17 de junio de 2010

"Y VOSOTROS, ¿QUIÉN DECÍS QUE SOY YO?"

DOMINGO XII TO -C- : Zac 12, 10-11;  Gál 3, 26-29; Lc 9, 18-24

 

Pocas veces nos detenemos los cristianos a responder a esa pregunta decisiva que Jesús dirigió a sus discípulos y, hoy, a cada uno de nosotros:  «Y vosotros, ¿quién decís que soy yo?» La respuesta a la misma ha de ser personal;  nadie puede hablar en mi nombre,  no puede haber una fe por procurador. Soy yo quien tengo que responder a una cuestión que no se refiere a lo que  pienso acerca de la doctrina moral que Jesús predicó, que no es acerca de los ideales que proclamó o los gestos admirables que realizó en su vida. La pregunta es más honda: ¿Quién es Jesucristo para mí?, es decir: ¿qué lugar ocupa en mi experiencia de la vida? ¿Qué relación mantengo con él? ¿Cómo me siento ante su persona? ¿Qué fuerza tiene en mi conducta diaria? ¿Qué espero de él?.  No puedo contestar responsablemente a la pregunta que Jesús me dirige sin descubrirme a mí mismo quién soy yo y cómo vivo mi fe en él. Precisamente, en eso consiste la responsabilidad: en ser capaz de responder por mí mismo.

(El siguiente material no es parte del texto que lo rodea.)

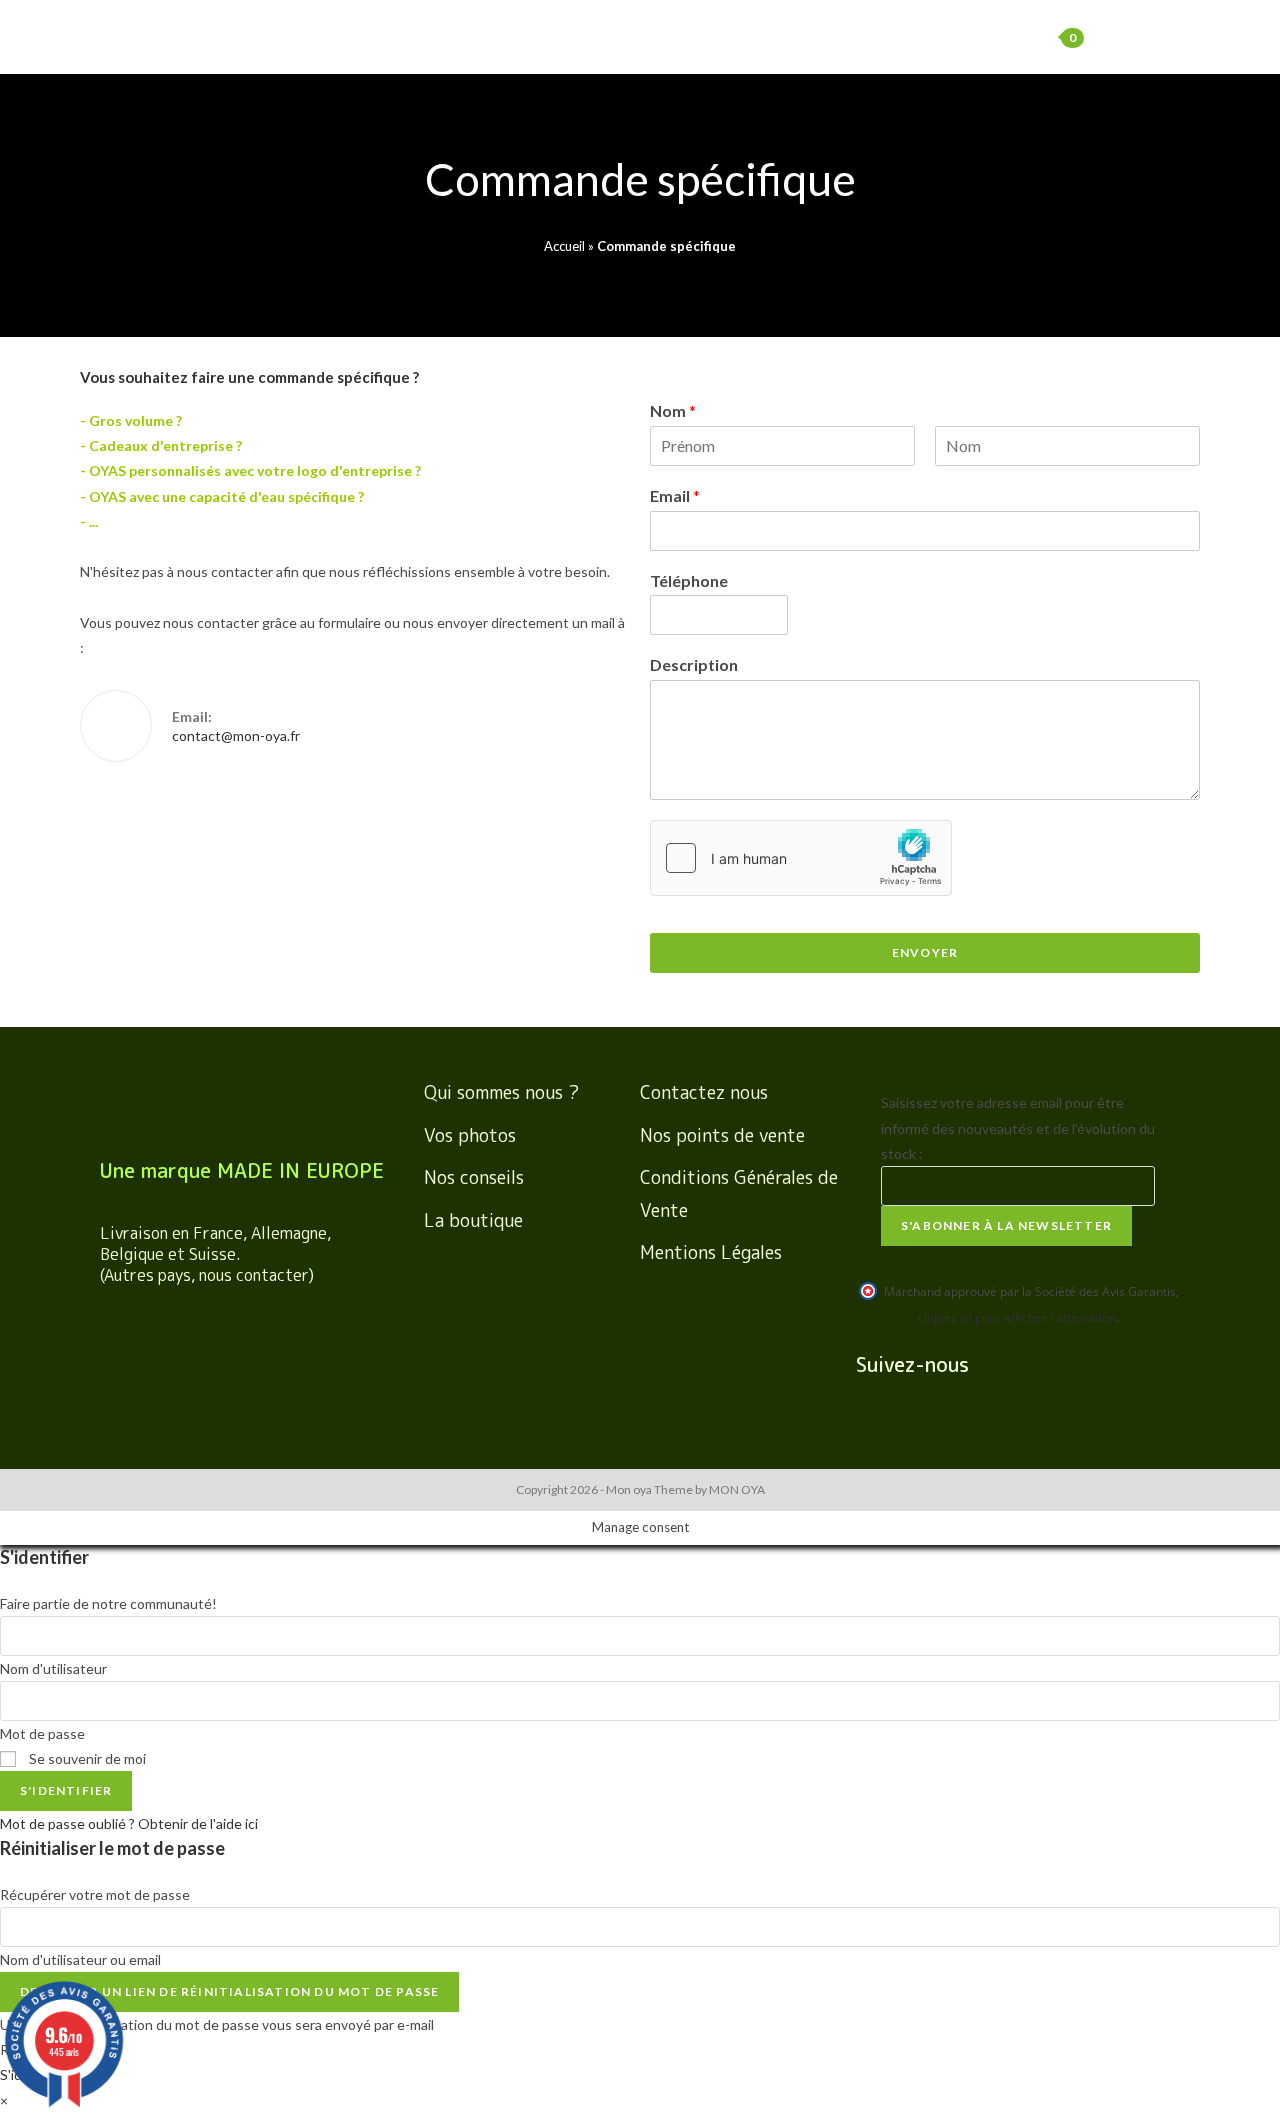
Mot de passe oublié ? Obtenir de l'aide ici (129, 1823)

            Con frecuencia, puede ocurrirnos a todos, no somos conscientes hasta qué punto vivimos nuestra fe por inercia, siguiendo actitudes y esquemas preestablecidos, sin  tener un crecimiento interior y  sin llegar del todo a una decisión personal y adulta ante Dios. De poco sirve hoy seguir confesando rutinariamente las diversas creencias cristianas si uno no conoce por experiencia qué es encontrarse personalmente con ese Dios revelado y encarnado en Jesucristo. Nuestra fe cristiana crece y se robustece en la medida en que vamos descubriendo, por experiencia personal,  que sólo Jesucristo puede responder de manera plena a las preguntas más vitales, los anhelos más hondos, las necesidades últimas que llevamos en lo más profundo de nosotros mismos. De alguna manera todo cristiano debería poder decir como san Pablo: «Yo sé bien en quién tengo puesta mi fe» (2 Tm 1, 12). Sin duda esta convicción puede sólo nacer de la confesión de fe que, en palabras de Pedro, es el reconocimiento de que Jesús "es el Mesías de Dios".

 La respuesta de Jesús, dirigida a todos, es una inequívoca invitación a seguirle, pero  por su mismo camino: "El que quiera seguirme, que se niegue a sí mismo, cargue con su cruz cada día y se venga conmigo".  No se trata de una expresión meramente  ascética en un sentido negativo de la palabra. Negarse es no ponerse en el centro, dejar a los demás ocupar el lugar preferente de nuestra vida, darse, amar. Quien  quiera seguir de este modo  al maestro, deberá asumir la cruz que cada día surge cuando hay que aprender aceptar la propia realidad y, desde ella, se quiere encarnar el amor en la historia; quien honestamente entrega su vida paga siempre unos costes, porque a quien se entrega, a quien quiere vivir en la luz y en la honestidad se le ponen las cosas difíciles  en este mundo;  a quien quiere dejar de pensar en sí mismo para pensar en los demás, la vida se le complica.  Sin embargo, Jesús insiste en la "ley" que resume todo el evangelio: "El que quiera salvar su vida, la perderá; pero el que pierda su vida por mi causa, la salvará". Paradójicamente quien intenta asegurarse, amurallarse, defenderse, para vivir mejor, para salvarse, quien busca eludir el sufrimiento, la muerte, éste es quien no solo no salvará su vida sino que ésta  quedará estéril, infecunda. Pero quien es generoso y entregado, quien acepta desvivirse por amor y va dejando su vida a jirones incluso hasta la muerte, ése ha salvado su persona. Esta es la paradoja de Jesús y la que aguarda a sus seguidores.  Una paradoja que el mundo no puede entender. Jesús, "el Mesías de Dios",  es lo más grande que tenemos los cristianos;  el que puede infundir un sentido y un horizonte luminoso  a nuestra vida;  el que puede contagiarnos una lucidez y generosidad, una energía nueva y gozosa;  el que puede comunicarnos otro amor, otra libertad y otro ser. Que así sea con la Gracia de Dios.